All of the data should be output character for character, except the pictures.
[Provided records — start]
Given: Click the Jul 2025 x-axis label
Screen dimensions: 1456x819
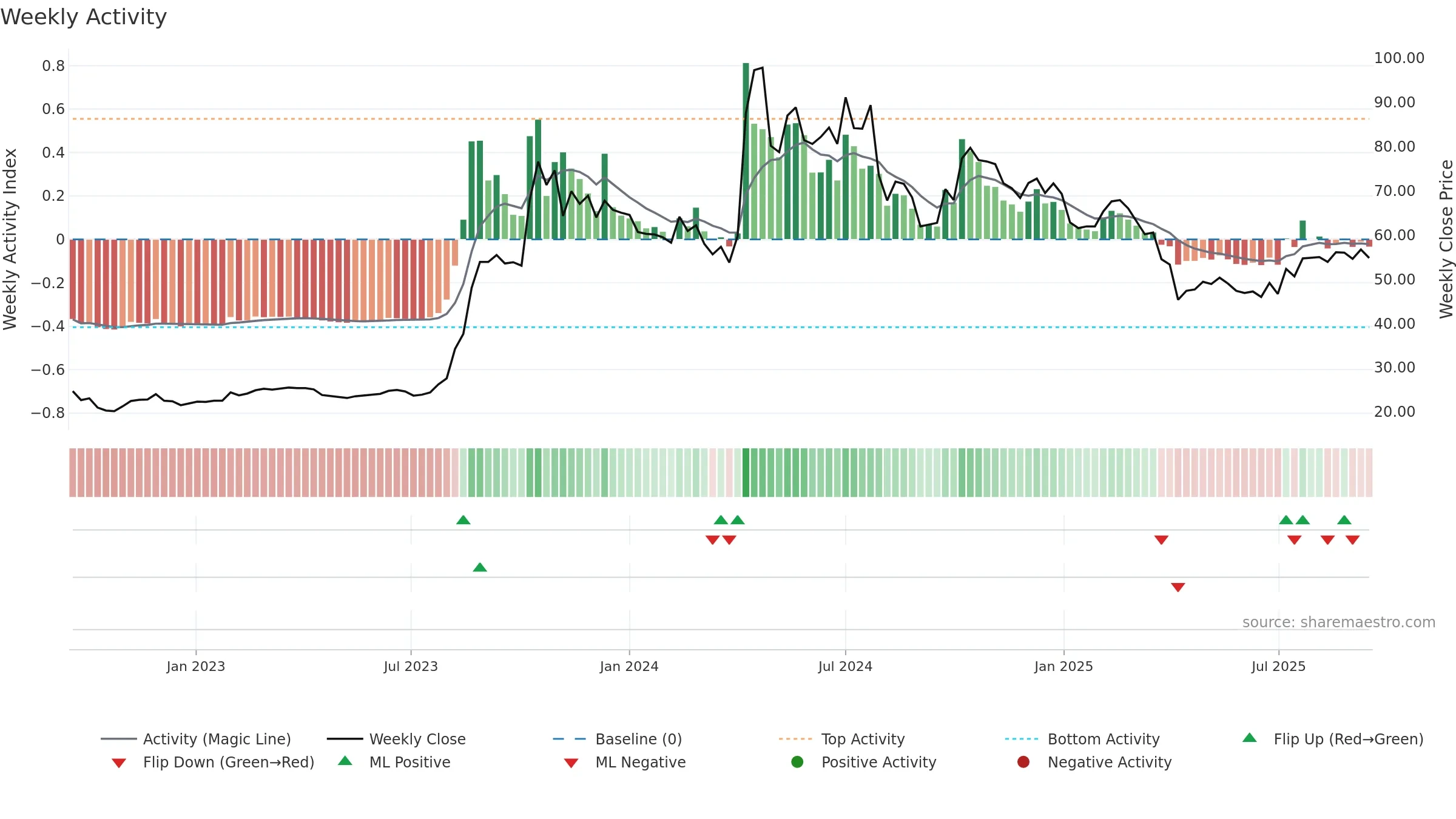Looking at the screenshot, I should (1278, 666).
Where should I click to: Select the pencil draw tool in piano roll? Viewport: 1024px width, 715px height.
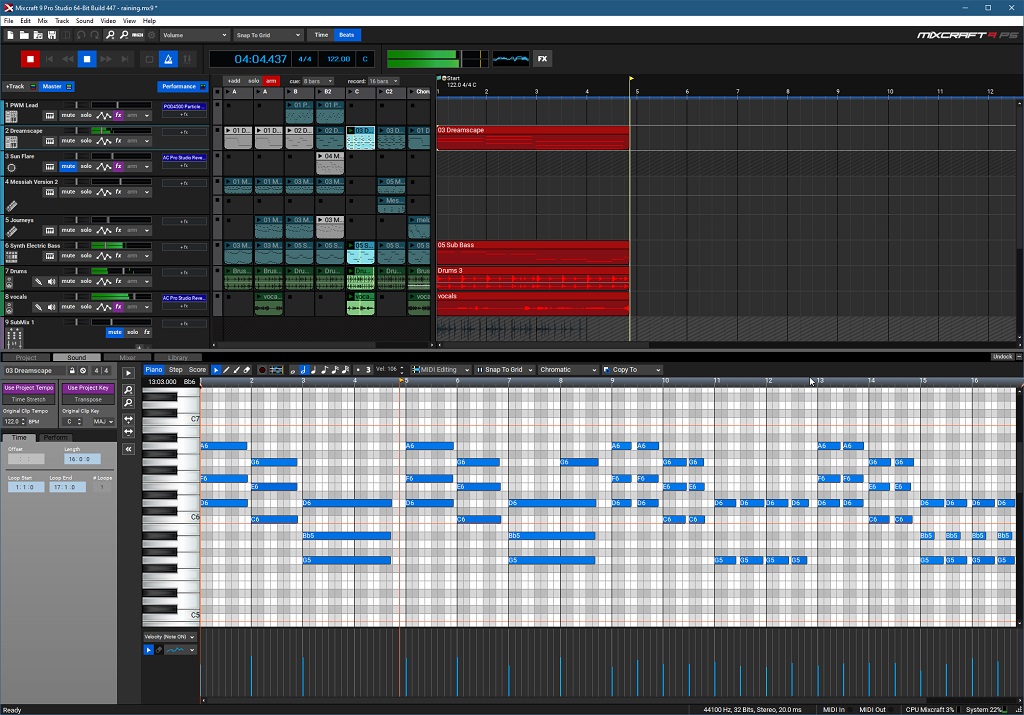tap(226, 371)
[Provided records — finish]
> Task result
Given: Click the Jul 2025 x-axis label
Screen dimensions: 1456x819
Looking at the screenshot, I should (1278, 666).
Where should I click to: Select the pencil draw tool in piano roll? Viewport: 1024px width, 715px height.
tap(226, 371)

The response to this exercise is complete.